WORK 01

Dropbox

As the Senior Content Specialist for AI on the CX Global team at Dropbox, I was charged with taking complex technical information, distilling it into concise and SEO-driven explanations, filtering it through the Dropbox voice, making sure it tracks with everyone from legal to engineering, helping the Content Ops team stage and publish, and making sure everything gets correctly localized by deadline. 

Some examples of projects I’ve been part of at Dropbox:

  • Lead Content Specialist on the team working on Apple File Provider and Windows Cloud Files migrations.
  • Lead Technical Writer, Help Center Content Strategist, and Agent Support Content Writer for Dropbox AI and the Dropbox AI Privacy Control Center. 
  • Lead Technical Writer and Agent Support Content Writer for the Dropbox Backup Beta migration. 
  • Lead Technical Writer and Content Strategist for the Dropbox Sign API Dashboard project. 
  • Content Specialist part of the Dropbox Sign and Dropbox Forms third-party integration content and technical documentation content writing. 
  • Editorial Council delegate for the Global CX Team.
  • Co-lead on the team auditing, reviewing, and rewriting updates to the Dropbox Manual of Style. Reviewing, editing, collating, and using these guideline updates to help train internal AI proofreading software. 

Working through the development of how we talk about emerging technologies at Dropbox and being tasked with distilling it into plain language I find to be a really exciting process. For example, since Dropbox has users who store their photos of their grandkid’s graduation, Fortune 500 companies who store over 300K files on our servers, and app developers taking advantage of our APIs, explaining a concept like natural language search using AI in a way were that broad of a scope of users might understand it takes a lot more out of me than just sitting and typing. 

Months of research, reading beta tester interviews, talking to engineers, sitting in editorial council meetings…all to crystalize maybe three sentences in one article. It can feel maddening, but I once spent half a day getting a UN Security Council debrief on how the word “and” in a proposed convention on Darfur took three hours to discuss because China and Russia didn’t like it. Comparatively, Dropbox likes to remind us we’re not saving the world, we’re just trying to make great products which “just work” and we totally do. This has been a great entry into working in tech after writing about tech for years. 
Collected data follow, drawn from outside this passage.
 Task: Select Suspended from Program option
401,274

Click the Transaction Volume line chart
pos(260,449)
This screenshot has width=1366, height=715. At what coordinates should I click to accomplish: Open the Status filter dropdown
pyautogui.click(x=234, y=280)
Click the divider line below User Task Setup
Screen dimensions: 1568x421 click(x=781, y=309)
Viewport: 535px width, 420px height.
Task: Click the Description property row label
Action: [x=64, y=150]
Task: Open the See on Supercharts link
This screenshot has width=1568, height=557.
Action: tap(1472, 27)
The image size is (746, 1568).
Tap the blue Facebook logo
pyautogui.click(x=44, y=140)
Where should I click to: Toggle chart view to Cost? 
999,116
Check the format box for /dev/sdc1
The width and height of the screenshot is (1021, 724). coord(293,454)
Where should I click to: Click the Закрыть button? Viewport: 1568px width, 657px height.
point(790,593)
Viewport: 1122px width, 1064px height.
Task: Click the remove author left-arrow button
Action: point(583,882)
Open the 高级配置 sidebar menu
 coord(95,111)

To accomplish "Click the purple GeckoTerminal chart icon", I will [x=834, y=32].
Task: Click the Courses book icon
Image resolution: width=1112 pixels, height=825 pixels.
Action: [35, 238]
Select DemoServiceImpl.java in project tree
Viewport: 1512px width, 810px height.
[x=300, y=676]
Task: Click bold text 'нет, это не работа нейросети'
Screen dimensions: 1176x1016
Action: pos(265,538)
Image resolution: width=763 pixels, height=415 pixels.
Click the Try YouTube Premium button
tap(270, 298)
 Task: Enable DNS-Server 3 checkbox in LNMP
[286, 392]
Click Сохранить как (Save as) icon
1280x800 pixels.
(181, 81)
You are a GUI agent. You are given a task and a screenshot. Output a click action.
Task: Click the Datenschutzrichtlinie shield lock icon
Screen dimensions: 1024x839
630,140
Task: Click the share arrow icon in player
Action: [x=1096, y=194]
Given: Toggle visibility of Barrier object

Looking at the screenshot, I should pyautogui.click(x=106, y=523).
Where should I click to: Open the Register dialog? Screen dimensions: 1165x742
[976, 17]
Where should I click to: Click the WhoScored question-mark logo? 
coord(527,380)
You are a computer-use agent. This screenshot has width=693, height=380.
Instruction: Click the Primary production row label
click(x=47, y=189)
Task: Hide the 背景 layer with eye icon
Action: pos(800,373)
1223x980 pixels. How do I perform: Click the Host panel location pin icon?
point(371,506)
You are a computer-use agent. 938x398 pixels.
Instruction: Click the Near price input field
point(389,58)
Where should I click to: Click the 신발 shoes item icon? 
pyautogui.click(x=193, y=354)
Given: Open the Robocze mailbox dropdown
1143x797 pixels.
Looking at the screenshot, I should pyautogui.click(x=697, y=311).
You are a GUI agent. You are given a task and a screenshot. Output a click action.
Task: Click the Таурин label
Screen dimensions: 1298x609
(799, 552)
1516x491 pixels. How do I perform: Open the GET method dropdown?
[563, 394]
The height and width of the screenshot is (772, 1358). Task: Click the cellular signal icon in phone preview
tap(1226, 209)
Within the team working on Help Center content and agent support tools, we spend a lot of time building content which enforces consumer trust in Dropbox products. That includes explaining how there can be simple solutions to technical issues, and expands out to how this cloud storage and increasingly AI-driven company keeps user files secure and private. Some tech, frankly, is scary. Dropbox seems to have decided to hire a team of poets and MFAs to tell people about how we’re making AI “more human” and file searching more manageable, which has been a hilarious and exciting team situation for me. Also, I think that imported creativity has made for some great content. 

The boring important stuff here is that I use Okta, Jira, Zendesk, Adobe Experience Manager, Figma, Confluence, ChatGPT, Bard, and Writer everyday. For each project, I write public Help Center content as well as complementary content for our CX agents like Knowledge Box articles and macros. 

The exciting important stuff is working with dozens of stakeholders from Product Managers to Legal to UX designers and Engineers to be able to understand the functions and designs within existing and new products and turn that into easy-to-understand content. My background in legal and clinical writing for lay folks has helped me a lot in tackling complex technical information. Luckily, I find researching to often be the best part of writing — certainly more fun than 6 rounds of edits after a slight UI copy change. For example, I once spent two months watching videos on coding for children as part of writing that API Dashboard project. It helped! 

Finding creativity in technical writing is the high point of this contract, along with learning so much from my teammates and colleagues. 

September 2022 – present

“Emily has been working tirelessly with multiple stakeholders on the writing for our AI launches for the October marketing moment. This project has had a lot of moving parts, and last minute changes yet she has taken it in her stride, and made it work.”